TEXT EXCERPT:

Let's not talk in detail about jobs such as scooping the litterbox or cleaning up what the cat left on the carpet. I'll just say that a headband, ponytail, or braid does not keep a gal from having to wash the ends of her hair. What keeps that from happening is the habitual, nearly-unconscious shoulder and neck movements that keep the hair behind her back. If the character has these habitual movements ingrained, Mr. Right is not going to catch his first sight of her with her hair caressing her breasts.

How about that old squeeze-through-the-narrow-window-in-a-stone-castle trick? If the loose hair is not in her eyes, it's in between the shoulders or hips and the stone. It's gonna hurt. Somehow, though, what stings afterward is a knee. Go figure. (I won't ask why they all seem to go headfirst. You'd think after sequel number two or three one of these chicks would learn.)

I love this one: the heroine of a romance novel whose hair is drying while "spread out around her head in a fan on the pillow". Just how far away from the headboard is this pillow? Two and a half feet? Maybe our heroine is only three feet tall.

And how come the wind never blows hair into the owner's face? Do proper long-tressed maidens or mage students have built-in headwinds?

Okay, I'll stop now...
Friday, October 15th, 2004 09:28 am (UTC)
Ooooo, yes, that pulling-and-slightly-stinging sensation when someone comes up and rubs my back. It's unpleasant enough for me that I move my body away. I can only surmise that this is pleasant for the other person, because people keep doing it. I have started to develop a habit of getting my hair out of the way when someone I don't know extends a hand. The guy (yes, always a guy) usually looks at me funny, but there's a bonus: that's often when he clues in that what *I* want might not be what *he* wants.

GIVEN DATA:
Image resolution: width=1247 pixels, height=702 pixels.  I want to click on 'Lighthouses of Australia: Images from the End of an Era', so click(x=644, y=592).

OBJECTIVES:
1. Answer these questions using the text about long hair:
(a) What actually keeps a woman's hair ends out of the mess, according to the text?
(b) In the squeeze through a narrow castle window, which body part stings afterward?
(c) What habit has the commenter begun to develop when a stranger extends a hand?
2. Repeat the text about long hair word for word, covering the stretch from "How about that" through "I'll stop now...".
The material above comes from a source separate from the text about long hair.

EXPECTED ANSWERS:
1.
(a) Habitual, nearly-unconscious shoulder and neck movements that keep the hair behind her back.
(b) A knee.
(c) Getting their hair out of the way.

2.
How about that old squeeze-through-the-narrow-window-in-a-stone-castle trick? If the loose hair is not in her eyes, it's in between the shoulders or hips and the stone. It's gonna hurt. Somehow, though, what stings afterward is a knee. Go figure. (I won't ask why they all seem to go headfirst. You'd think after sequel number two or three one of these chicks would learn.)

I love this one: the heroine of a romance novel whose hair is drying while "spread out around her head in a fan on the pillow". Just how far away from the headboard is this pillow? Two and a half feet? Maybe our heroine is only three feet tall.

And how come the wind never blows hair into the owner's face? Do proper long-tressed maidens or mage students have built-in headwinds?

Okay, I'll stop now...